Will gene editing ever become a widely accepted practice when it comes to raising livestock and other animals? While the answer to that question is still unclear, it appears that industry officials are now doing everything in their power to remove regulations that are standing in their way. Indeed, there is reportedly a lobbying effort underway to get the Food and Drug Administration (FDA) to stand down and become more accommodating, all in the name of biotech research progress.
Based on an online report from MIT Technology Review, a magazine published by the Massachusetts Institute of Technology, industry officials are attempting to get the POTUS Donald Trump himself to give them a hand by taking the responsibility to regulate animals from the FDA to the Department of Agriculture (USDA). This is for the simple reason that the agency has already decided, on a separate matter, that gene editing can be done on products without any regulation whatsoever. This has evidently been the case with gene-edited plants, which later end up being harvested and sold.
Basically, what industry officials want is for regulations to disappear, thereby giving them the freedom to continue tweaking pig and cow genes to get their desired results. The easier they can do that, the better their performance on the market is expected to be. The idea is that, if it’s possible to sell gene-edited crops without subjecting them to a wide variety of tests, the exact same should also be possible for gene-edited beef.
If you look into the matter closely, you’ll find that there’s a clear reason why those tests are highly necessary. And that’s because of the fact that food regulation in the U.S. has very strict rules which were formulated during much simpler times – when those in charge couldn’t account for such advances as gene editing technology. Currently, the USDA is in charge of inspecting most meat, raw fruits and vegetables, and processed eggs, among other products. But they have no control over genetically modified animals, which are supervised by the FDA. (Related: Controversial gene-editing procedure to fight AIDS is again being considered by scientists, despite disastrous results a decade ago.)
One company that would benefit from a decision to transfer all GMO-related tasks from the FDA to the USDA is Recombinetics, a research institute based in Saint Paul, Minnesota, which prides itself in being the biotech leader in animal gene editing for agriculture.
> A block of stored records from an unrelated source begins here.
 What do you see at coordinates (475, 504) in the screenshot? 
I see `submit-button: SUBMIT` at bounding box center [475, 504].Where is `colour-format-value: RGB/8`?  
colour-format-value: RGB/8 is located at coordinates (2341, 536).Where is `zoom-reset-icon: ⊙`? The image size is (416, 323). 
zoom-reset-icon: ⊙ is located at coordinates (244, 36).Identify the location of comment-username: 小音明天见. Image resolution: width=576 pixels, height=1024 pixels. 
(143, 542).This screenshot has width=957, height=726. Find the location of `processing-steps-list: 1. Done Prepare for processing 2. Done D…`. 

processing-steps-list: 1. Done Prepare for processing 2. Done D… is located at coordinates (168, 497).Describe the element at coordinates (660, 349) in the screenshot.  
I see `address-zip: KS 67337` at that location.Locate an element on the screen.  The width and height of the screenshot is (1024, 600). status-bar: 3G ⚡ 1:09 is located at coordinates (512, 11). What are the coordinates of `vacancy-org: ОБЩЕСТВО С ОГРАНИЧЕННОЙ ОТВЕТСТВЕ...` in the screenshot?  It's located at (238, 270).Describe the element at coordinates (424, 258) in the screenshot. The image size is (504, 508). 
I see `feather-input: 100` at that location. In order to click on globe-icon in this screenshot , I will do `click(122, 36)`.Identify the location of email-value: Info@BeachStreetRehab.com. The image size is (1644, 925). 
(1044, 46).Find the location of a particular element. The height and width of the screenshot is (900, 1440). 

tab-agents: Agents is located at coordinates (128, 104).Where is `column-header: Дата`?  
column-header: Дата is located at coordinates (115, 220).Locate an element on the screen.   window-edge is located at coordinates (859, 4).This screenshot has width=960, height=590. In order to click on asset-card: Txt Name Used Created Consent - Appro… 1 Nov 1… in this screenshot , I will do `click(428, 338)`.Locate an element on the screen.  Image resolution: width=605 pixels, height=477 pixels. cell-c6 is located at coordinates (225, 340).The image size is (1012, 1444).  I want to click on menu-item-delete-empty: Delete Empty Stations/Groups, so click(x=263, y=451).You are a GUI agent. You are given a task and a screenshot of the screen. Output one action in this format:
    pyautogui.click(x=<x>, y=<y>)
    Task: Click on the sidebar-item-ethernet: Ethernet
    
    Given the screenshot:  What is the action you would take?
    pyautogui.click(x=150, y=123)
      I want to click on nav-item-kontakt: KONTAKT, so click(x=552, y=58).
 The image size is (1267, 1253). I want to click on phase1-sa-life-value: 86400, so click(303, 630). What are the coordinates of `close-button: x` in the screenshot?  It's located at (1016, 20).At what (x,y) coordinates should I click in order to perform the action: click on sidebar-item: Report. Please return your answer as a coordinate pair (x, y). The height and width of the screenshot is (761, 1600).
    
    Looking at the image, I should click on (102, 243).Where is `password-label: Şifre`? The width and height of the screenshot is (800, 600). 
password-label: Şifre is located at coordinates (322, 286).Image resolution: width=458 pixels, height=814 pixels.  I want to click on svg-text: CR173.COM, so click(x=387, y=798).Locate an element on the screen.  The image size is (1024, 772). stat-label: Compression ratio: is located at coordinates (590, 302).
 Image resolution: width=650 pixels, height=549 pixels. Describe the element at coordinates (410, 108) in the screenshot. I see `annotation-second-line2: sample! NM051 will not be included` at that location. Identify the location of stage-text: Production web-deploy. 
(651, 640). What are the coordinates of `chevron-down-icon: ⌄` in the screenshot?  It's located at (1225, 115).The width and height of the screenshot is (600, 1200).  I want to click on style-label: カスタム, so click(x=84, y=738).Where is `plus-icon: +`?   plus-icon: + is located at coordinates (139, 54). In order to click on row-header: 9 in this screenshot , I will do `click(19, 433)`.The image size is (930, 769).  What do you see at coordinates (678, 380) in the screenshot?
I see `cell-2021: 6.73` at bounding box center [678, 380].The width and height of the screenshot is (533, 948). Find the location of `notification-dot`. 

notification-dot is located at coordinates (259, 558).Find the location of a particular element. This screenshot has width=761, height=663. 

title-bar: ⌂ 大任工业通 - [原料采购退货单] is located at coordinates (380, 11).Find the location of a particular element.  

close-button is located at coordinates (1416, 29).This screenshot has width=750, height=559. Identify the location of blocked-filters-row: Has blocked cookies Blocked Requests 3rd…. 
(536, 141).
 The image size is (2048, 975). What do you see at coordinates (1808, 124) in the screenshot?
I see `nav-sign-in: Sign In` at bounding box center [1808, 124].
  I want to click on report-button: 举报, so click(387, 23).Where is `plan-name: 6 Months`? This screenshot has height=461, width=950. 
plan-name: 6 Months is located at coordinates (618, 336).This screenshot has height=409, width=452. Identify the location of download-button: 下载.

Recombinetics and its partners in the industry have achieved some success already, and they want to take things even further, but the industry regulations are currently stopping them.
According to Cassie Edgar, a biotech regulatory lawyer at McKee, Voorhees & Sease and serves as a chairperson on a committee on animal biotechnology policy for BIO, they see an opportunity because the administration has already shown that it can be business-friendly. “Under Trump, this is the one flickering change of getting it changed,” said Edgar. “This is the one change to make a broad impact.”
When you look at what Recombinetics has been doing so far, as far as gene editing is concerned, you’ll see that they have developed methods to get cows without horns and pigs without tails. They could argue that these methods are only meant to improve the production process and would eventually benefit consumers. However, if they do plan to sell these genetically modified products to consumers, then that’s exactly why the battery of tests are needed as part of regulation: To make sure that the products they are selling are safe for consumption.
Gene editing could potentially have disastrous consequences, and there may not be enough data to completely rule out that possibility for now. But even if it were completely safe, the mere fact that industry officials are looking to skirt regulations in the way that they plan to is highly questionable. One can only hope that the government agencies in charge of all this don’t fail to perform their duties and allow major problems to occur in the long run.